Author JustSomeoneHurt Posted February 15, 2013 Author Posted February 15, 2013 Dear all, I am extremely grateful for everyone's advice and support. Strangely enough, for some reason this time around none of my friends have been available to help. It is so sad. I had two of my closest friends tell me they will call me back and never did, even after I told one of them I needed him. They have lives too, and the one who knew has a family he is taking care of. I don't want to make this is a pity party but I need to speak the truth and tell you how difficult it is for me to deal with this with no support whatsoever. I'm glad I registered here because if nothing else, I needed your help.
Author JustSomeoneHurt Posted February 15, 2013 Author Posted February 15, 2013 Update: He called. His number is blocked so the call went to voicemail. Going through emotional turmoil. Not calling back, but I am sure if I did I would also be blocked because in his eyes he must "do something back to me." He's extremely vindictive. His boss fired him and he wanted to get her deported. There were times he said "I hurt him" and he'd try to hurt me back as much as he could (I'd say more), then he'd say it's good I know how it feels when it's done back to me.
anna121 Posted February 16, 2013 Posted February 16, 2013 So I too have now read the subsequent message (a bit buried in fact) where you admitted that he has physically lashed out at you. I think you know what you need to do. Whether you are going to do it is another matter. I really, really hope that you find the strength to.

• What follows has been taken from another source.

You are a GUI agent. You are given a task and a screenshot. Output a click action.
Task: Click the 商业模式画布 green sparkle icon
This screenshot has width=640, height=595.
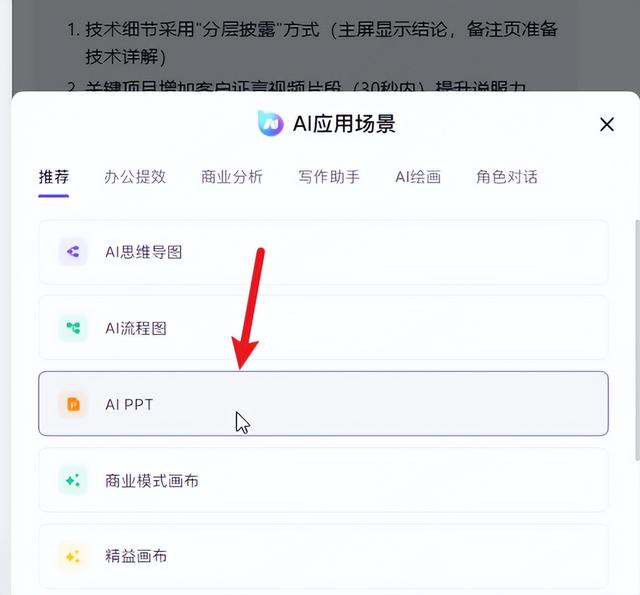click(73, 480)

2sunny Posted February 16, 2013 Posted February 16, 2013 And ever is he destroying me... I've been sitting here since I got up thinking to myself why is he doing this to me... I guess theoretically, if I had 0 self respect, if I really wanted it to stop, I could contact him, but I wouldn't allow myself to do it. I wouldn't even allow myself to answer his text that night. But the question is still there--Why is he doing this to me? Why is he doing this to himself? Does he even care? Did he ever care? If...just IF...if he is in pain also, then why? If he cares, then why is he doing this? It feels like torture. I don't know honestly if his intent is to torture, but lord knows it feels like torture. He's doing/done it because you ALLOWED it. Don't allow it anymore. No need to see him or speak to him again! He'll move on to his next victim that allows it...
veggirl Posted February 16, 2013 Posted February 16, 2013 Read the book Why Does He Do That? Check out the Baggage Reclaim website. You'll gain a lot of insight.
mortensorchid Posted February 16, 2013 Posted February 16, 2013 He sounds terrible. Move on from him, then, as someone else suggested, go to a therapist and see what might be within you that you need to work on.